Asked whether the new screening process might turn away people who genuinely intended to train, Morrissey pulled out a second clipboard.

‘We’ve had four applicants clear the screener in eleven days. All four are still coming. One of them — her name is Michelle, she’s a nurse from Dublin — wrote the word Yes so hard she went through the paper. I called her that night. She said I’ve been thinking about this for three years and I’m done thinking. That’s the tell. That’s the whole tell.’

Morrissey said the form has also changed how he runs the intake conversation. Prospects who pass the written screener now face an in-person interview in which Morrissey reads aloud from their own prior inquiry emails. Applicants who laugh during this process are given a 72-hour cooling-off period. Applicants who apologize are granted immediate access to the beginners’ class. Applicants who say ‘those were different times’ are handed a paper bag containing their application and a bottle of water and asked to sit in the lobby.
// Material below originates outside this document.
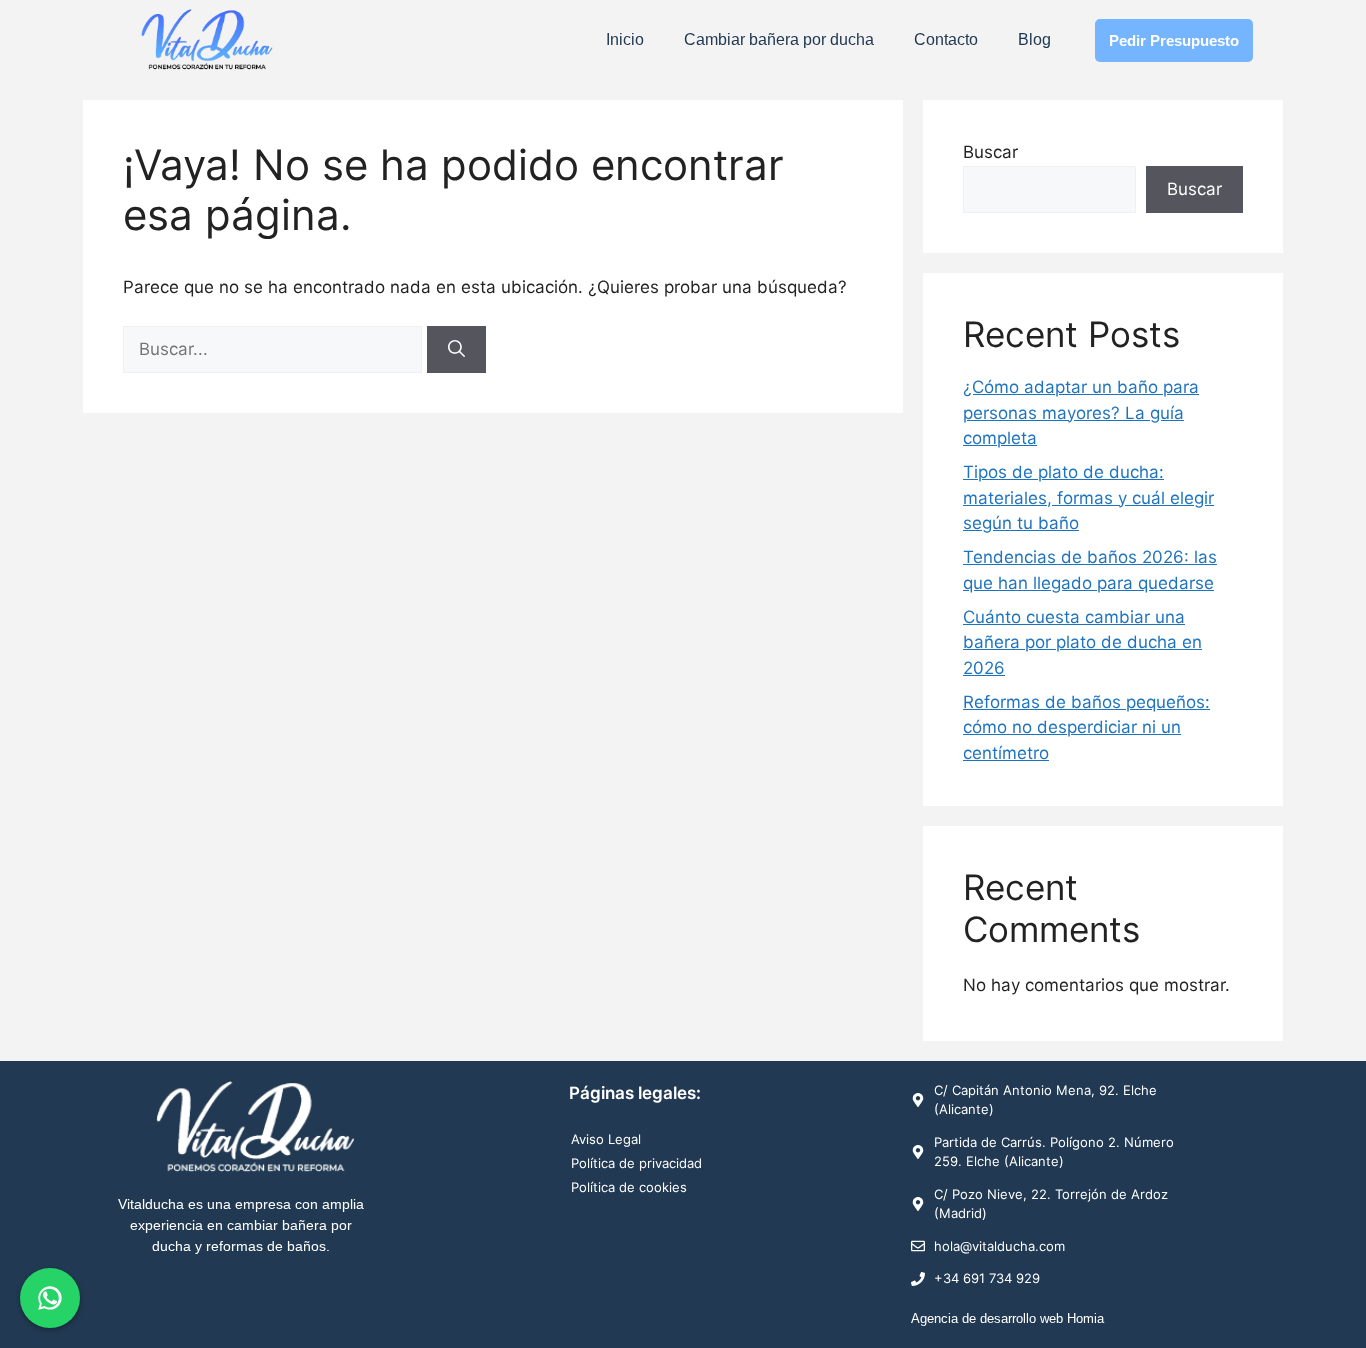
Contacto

Two applicants have sat in the lobby for the full length of a class, Morrissey said. One eventually signed up. The other left a handwritten note reading ‘You were right about me.’
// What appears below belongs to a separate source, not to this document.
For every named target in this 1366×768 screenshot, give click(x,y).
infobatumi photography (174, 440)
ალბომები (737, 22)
The quieter change, Morrissey said, has been the addition of a thirty-second silent pause at the end of every intake call. Prospects are told simply to hold the phone and think about the next twelve Mondays. Three prospects have ended the call during the pause. Two of them called back the following morning. One, a 31-year-old accountant named Derek, sent an email that read only ‘I can’t. I already know I can’t. Thank you for the thirty seconds.’

Photo via BJJEE

Industry observers have noted that Morrissey’s model is gaining quiet traction in suburban academies across the Midwest. A gym in Grove City now requires prospective members to provide the name and phone number of a person who will be notified if they miss two consecutive weeks of class. An academy outside Akron has implemented a three-month probationary contract under which the first month of dues is refundable only if the member attends at least twelve classes. A Cincinnati gym has begun issuing rejection letters on letterhead.

The trend is reportedly causing concern among the broader category of adult men in their mid-thirties currently storing an unworn gi in a plastic tote labeled ‘2024 — Fresh Start.’
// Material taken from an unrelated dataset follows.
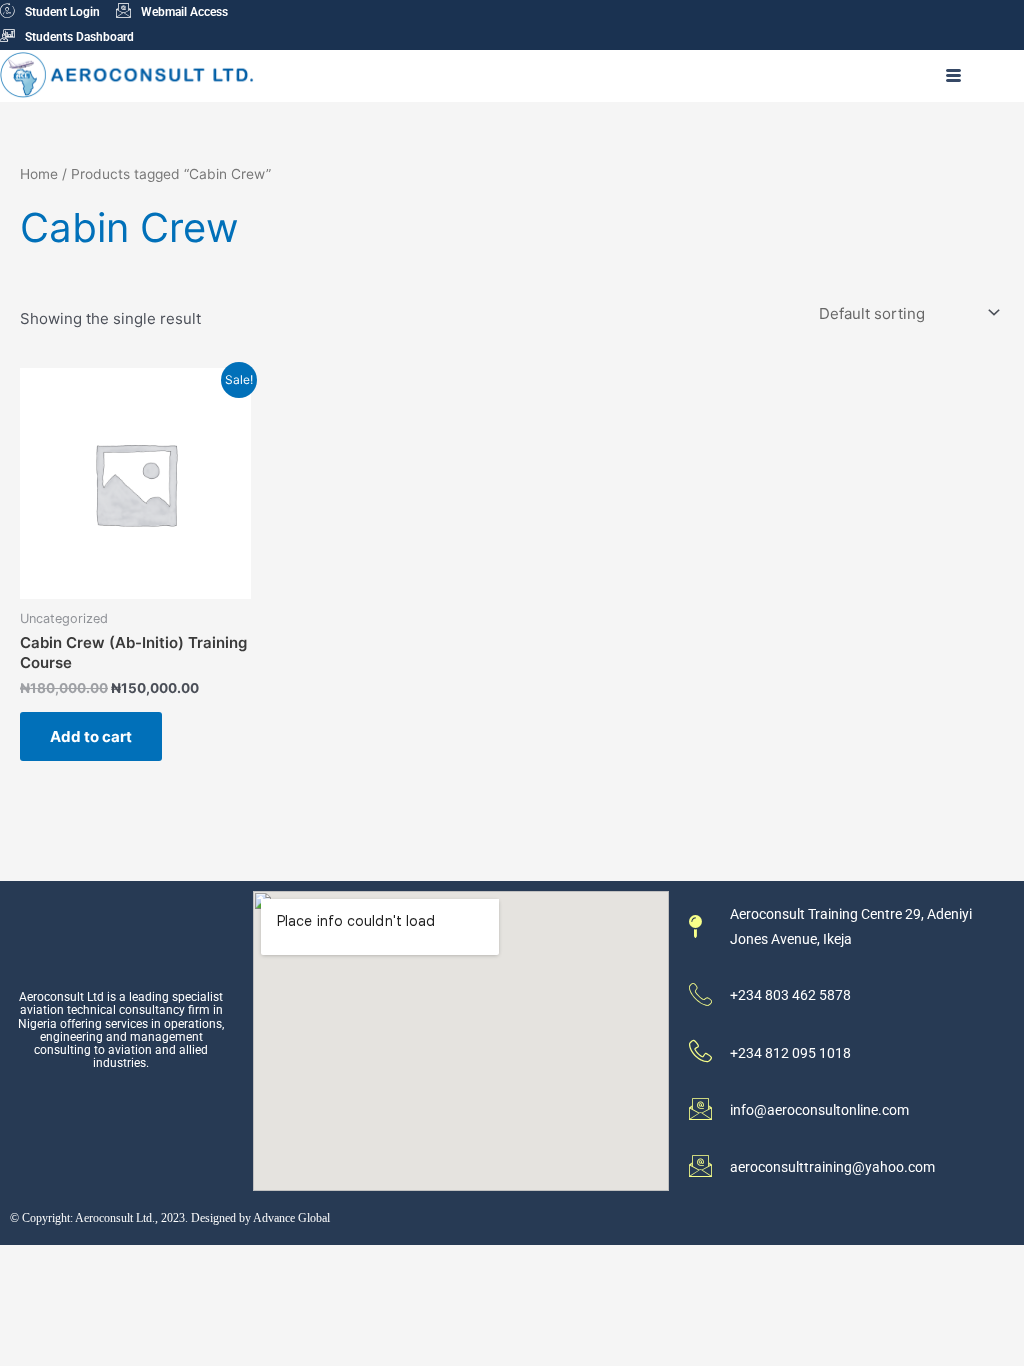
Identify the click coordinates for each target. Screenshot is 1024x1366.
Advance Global (291, 1218)
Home (39, 174)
‘My gi is at the bottom of a bin in my basement,’ said Cantrell, his eyes drifting toward the window of the office break room, where a January wall calendar still hung on the wall with April’s dates visible underneath. ‘It smells fine. I checked. It smells completely fine.’

Cantrell paused.

‘I haven’t checked in about nine months. But it smelled fine the last time I checked.’

Morrissey said he was considering adding a third question to the application by the end of the quarter.

‘I’m thinking of just having it say, Please list the name of every fitness-related thing you’ve started and abandoned since you turned thirty,’ Morrissey said. ‘If they can fit it on one line, they get in. If they need the back of the page, we wish them luck and suggest a walking club. If they ask for a second sheet, I hand them a pen and a very long hug.’